Henri de Toulouse-Lautrec’s Woman Pulling Up Her Stocking is a 1894 oil on cardboard painting that depicts a woman in a brothel. The genre of the painting is categorized under nude paintings; it features a provocative pose where the subject pulls up her stocking, revealing a bit of her bare leg. The medium-sized artwork measures 58 x 48 cm and is currently located at the Musée Toulouse-Lautrec in Albi, France.
Toulouse-Lautrec’s painting offers an interesting counterpoint to Fuller’s dazzling exuberance in Woman before a Mirror. Although he was self-conscious about his appearance and rarely painted self-portraits, this artwork is said to be one of his most celebrated pieces because of its loose and sketchy effect, which makes the composition more vivid and alive.
Collectors often call it Prostitute due to the context and posture of the subject.

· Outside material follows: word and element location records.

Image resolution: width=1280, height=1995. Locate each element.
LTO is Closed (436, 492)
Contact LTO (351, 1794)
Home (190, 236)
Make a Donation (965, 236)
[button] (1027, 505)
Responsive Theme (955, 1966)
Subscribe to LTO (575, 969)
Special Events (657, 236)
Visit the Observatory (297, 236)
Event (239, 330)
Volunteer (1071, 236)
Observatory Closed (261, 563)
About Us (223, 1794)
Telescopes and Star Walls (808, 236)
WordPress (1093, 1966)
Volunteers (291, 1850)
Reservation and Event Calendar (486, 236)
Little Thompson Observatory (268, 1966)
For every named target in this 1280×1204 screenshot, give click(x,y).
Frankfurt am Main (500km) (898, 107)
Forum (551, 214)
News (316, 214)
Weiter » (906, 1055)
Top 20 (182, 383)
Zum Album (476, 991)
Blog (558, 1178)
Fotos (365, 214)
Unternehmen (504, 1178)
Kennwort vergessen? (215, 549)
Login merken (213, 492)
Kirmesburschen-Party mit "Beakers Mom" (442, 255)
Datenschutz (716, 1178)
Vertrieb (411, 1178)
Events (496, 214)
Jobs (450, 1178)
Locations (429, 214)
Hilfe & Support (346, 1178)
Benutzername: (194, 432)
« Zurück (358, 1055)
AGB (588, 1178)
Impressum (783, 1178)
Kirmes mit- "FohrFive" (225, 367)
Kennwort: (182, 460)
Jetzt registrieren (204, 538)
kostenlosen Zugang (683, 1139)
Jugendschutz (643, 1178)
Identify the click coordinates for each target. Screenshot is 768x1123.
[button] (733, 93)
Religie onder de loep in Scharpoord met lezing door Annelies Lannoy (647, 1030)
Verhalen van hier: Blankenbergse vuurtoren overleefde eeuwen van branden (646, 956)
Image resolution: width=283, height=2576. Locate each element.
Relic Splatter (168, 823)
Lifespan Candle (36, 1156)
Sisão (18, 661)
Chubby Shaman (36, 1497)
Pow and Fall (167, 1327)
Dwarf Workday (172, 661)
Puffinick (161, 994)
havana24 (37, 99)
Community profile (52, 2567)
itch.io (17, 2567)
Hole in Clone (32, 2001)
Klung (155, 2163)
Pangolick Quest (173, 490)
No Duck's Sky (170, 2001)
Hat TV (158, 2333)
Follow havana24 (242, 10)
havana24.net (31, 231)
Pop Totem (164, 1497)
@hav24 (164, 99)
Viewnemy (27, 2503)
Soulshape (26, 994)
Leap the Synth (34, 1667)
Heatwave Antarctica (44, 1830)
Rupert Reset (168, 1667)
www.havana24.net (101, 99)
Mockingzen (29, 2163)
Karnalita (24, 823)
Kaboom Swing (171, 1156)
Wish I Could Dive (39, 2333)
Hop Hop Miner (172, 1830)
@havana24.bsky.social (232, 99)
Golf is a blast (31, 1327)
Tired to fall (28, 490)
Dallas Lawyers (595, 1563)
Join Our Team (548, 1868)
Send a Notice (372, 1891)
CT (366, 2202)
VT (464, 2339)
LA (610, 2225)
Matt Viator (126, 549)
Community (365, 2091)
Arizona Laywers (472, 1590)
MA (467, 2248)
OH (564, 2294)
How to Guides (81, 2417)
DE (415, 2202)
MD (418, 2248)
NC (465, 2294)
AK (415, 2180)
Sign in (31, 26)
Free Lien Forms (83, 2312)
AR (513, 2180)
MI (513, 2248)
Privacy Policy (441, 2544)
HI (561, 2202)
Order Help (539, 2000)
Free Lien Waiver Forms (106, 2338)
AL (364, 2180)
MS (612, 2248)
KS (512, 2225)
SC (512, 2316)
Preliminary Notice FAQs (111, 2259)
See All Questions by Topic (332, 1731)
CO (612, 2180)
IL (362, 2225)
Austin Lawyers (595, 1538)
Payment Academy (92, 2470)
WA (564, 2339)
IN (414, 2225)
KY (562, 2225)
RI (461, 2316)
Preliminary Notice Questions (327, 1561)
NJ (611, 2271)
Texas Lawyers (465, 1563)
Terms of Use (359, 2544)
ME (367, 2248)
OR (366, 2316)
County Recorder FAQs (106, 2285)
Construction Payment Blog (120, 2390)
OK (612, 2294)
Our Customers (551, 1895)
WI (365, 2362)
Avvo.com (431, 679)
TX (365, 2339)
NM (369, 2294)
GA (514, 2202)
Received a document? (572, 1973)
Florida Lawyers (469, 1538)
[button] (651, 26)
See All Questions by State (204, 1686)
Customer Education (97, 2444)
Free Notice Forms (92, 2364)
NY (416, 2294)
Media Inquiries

Despite its suggestive imagery or perhaps because of it, this piece remains one of Lautrec’s most iconic work; therefore commissioning reproductions, purchasing wall art or home decor inspired by this piece has become very popular. A remastered version of the painting is now available for purchase as wall art, home decor apparel, phone cases, and greeting cards- making it accessible for everyone who appreciates Henri Toulouse-Lautrecs’ artistic craftmanship.
In essence, Woman Pulling Up Her Stockings showcases not only Lautrec’s proficiency in drawing human figures but also his skill with expressive lines and textured strokes that characterized much of his oeuvre as an artist who captured France’s nightlife scene during its decadent Belle Epoque era (1871-1914).